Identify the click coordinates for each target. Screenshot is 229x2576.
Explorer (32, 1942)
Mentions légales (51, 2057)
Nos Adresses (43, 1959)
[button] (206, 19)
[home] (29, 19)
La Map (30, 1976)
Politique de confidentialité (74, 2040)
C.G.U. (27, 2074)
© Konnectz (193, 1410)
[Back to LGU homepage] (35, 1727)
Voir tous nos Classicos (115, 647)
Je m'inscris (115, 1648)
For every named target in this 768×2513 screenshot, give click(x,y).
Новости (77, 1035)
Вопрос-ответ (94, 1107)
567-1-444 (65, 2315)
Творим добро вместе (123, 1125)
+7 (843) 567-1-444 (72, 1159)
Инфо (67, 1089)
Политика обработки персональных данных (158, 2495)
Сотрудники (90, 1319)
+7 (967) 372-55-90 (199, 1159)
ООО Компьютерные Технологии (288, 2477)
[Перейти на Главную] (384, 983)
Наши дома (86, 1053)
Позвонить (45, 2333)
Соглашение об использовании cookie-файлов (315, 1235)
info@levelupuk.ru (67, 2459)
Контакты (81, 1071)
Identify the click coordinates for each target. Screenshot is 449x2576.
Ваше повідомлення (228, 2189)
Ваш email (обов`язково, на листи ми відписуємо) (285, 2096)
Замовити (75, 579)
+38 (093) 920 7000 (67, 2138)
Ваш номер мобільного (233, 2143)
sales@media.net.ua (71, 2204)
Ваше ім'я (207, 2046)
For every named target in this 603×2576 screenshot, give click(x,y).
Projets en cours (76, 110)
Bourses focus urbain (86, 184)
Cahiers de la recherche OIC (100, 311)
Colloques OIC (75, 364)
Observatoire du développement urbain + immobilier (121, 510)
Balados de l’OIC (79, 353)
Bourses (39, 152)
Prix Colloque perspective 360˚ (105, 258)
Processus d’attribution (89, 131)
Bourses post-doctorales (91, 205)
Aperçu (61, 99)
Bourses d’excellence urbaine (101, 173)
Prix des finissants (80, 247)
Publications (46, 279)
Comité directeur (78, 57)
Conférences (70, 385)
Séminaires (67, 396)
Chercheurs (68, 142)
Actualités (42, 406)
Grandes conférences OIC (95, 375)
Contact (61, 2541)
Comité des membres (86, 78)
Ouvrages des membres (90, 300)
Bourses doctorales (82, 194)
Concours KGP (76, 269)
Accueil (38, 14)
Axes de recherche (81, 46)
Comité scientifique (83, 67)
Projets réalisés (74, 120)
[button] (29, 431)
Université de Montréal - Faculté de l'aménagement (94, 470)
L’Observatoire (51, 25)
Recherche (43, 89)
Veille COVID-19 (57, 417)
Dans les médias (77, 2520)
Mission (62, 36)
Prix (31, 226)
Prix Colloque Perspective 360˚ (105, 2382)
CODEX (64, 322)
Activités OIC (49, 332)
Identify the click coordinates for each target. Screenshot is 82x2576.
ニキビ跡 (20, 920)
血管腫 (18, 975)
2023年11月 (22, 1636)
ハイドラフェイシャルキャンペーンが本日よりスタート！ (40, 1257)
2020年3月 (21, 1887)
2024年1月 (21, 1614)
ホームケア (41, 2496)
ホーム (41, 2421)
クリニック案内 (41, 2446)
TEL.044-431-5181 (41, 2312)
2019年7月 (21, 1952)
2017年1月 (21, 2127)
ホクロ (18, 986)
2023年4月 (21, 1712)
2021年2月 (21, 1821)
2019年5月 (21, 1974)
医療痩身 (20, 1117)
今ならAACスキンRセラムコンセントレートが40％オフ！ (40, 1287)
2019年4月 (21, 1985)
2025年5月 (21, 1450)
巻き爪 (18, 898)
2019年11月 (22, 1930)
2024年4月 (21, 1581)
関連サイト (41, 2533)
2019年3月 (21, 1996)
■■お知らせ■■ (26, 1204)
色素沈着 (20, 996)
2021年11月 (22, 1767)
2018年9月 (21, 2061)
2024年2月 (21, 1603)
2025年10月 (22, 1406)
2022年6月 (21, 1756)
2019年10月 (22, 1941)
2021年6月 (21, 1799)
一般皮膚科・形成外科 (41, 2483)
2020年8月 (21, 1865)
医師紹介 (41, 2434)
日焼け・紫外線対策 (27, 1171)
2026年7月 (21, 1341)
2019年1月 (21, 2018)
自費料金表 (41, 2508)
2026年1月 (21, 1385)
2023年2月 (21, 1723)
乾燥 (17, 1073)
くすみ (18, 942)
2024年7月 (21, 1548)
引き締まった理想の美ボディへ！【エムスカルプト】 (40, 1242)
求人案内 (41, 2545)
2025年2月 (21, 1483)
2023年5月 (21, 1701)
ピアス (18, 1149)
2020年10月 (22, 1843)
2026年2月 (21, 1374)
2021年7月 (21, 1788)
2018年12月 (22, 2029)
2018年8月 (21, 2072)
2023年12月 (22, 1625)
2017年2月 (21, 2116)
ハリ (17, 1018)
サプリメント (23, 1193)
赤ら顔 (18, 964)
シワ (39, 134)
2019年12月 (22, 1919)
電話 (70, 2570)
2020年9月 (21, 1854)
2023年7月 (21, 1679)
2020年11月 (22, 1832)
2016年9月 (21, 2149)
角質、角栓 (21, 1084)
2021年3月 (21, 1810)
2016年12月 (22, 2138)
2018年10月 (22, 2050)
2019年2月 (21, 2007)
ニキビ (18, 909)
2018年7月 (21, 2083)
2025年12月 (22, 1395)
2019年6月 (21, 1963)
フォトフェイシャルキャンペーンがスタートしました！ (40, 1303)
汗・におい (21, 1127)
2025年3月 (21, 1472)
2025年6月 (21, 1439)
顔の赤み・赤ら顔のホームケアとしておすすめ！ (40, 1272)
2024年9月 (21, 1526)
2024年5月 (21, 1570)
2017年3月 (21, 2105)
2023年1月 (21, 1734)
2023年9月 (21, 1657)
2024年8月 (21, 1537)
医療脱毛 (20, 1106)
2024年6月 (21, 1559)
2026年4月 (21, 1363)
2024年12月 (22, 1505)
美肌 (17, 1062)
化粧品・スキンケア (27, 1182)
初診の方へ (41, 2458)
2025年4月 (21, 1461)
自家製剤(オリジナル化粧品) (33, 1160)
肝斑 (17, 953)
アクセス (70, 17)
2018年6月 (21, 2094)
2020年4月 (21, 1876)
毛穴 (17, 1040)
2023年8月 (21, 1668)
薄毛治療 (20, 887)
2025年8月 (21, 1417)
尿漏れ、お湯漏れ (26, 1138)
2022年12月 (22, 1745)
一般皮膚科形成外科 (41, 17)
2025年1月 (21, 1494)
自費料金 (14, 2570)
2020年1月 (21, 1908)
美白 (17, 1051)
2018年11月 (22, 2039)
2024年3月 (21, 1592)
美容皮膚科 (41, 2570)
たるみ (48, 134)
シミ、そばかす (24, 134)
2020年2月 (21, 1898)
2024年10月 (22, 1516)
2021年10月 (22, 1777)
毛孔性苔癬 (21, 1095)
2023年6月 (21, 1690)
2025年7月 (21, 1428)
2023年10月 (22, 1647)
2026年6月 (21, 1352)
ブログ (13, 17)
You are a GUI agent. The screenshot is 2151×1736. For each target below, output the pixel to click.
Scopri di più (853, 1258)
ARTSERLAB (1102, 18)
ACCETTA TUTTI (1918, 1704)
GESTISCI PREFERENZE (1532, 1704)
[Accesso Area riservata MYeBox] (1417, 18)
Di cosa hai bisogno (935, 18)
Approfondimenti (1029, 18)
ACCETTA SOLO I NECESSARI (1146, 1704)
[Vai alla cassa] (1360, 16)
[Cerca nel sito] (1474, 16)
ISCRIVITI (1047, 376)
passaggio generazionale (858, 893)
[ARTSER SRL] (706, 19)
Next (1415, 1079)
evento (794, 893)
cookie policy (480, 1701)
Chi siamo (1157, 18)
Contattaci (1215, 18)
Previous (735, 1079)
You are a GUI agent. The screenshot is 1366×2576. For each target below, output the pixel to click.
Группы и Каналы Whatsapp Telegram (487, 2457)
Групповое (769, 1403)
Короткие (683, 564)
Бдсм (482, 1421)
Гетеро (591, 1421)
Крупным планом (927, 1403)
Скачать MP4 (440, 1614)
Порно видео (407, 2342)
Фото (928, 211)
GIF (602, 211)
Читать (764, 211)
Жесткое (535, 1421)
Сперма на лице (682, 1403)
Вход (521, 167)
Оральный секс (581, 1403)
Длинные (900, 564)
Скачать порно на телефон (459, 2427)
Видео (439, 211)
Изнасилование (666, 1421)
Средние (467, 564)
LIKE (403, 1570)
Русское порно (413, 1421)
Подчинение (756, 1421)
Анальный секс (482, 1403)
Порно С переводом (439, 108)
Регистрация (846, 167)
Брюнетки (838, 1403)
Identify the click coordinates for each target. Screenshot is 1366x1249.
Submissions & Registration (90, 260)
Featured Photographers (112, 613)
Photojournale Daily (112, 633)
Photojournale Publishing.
───
WHAT YOU WILL DO
Please give back exactly the lines of this listing beginning at the line with "2024年1月 (21, 1614)" and ending with the line with "乾燥 (17, 1073)", both included, and nothing else.

SOLVED PROBLEM
2024年1月 (21, 1614)
ホームケア (41, 2496)
ホーム (41, 2421)
クリニック案内 (41, 2446)
TEL.044-431-5181 (41, 2312)
2019年7月 (21, 1952)
2017年1月 (21, 2127)
ホクロ (18, 986)
2023年4月 (21, 1712)
2021年2月 (21, 1821)
2019年5月 (21, 1974)
医療痩身 (20, 1117)
今ならAACスキンRセラムコンセントレートが40％オフ！ (40, 1287)
2019年4月 (21, 1985)
2025年5月 (21, 1450)
巻き爪 (18, 898)
2019年11月 (22, 1930)
2024年4月 (21, 1581)
関連サイト (41, 2533)
2019年3月 (21, 1996)
■■お知らせ■■ (26, 1204)
色素沈着 (20, 996)
2021年11月 (22, 1767)
2018年9月 (21, 2061)
2024年2月 (21, 1603)
2025年10月 (22, 1406)
2022年6月 (21, 1756)
2019年10月 (22, 1941)
2021年6月 (21, 1799)
一般皮膚科・形成外科 (41, 2483)
2020年8月 (21, 1865)
医師紹介 (41, 2434)
日焼け・紫外線対策 (27, 1171)
2026年7月 (21, 1341)
2019年1月 (21, 2018)
自費料金表 (41, 2508)
2026年1月 (21, 1385)
2023年2月 (21, 1723)
乾燥 (17, 1073)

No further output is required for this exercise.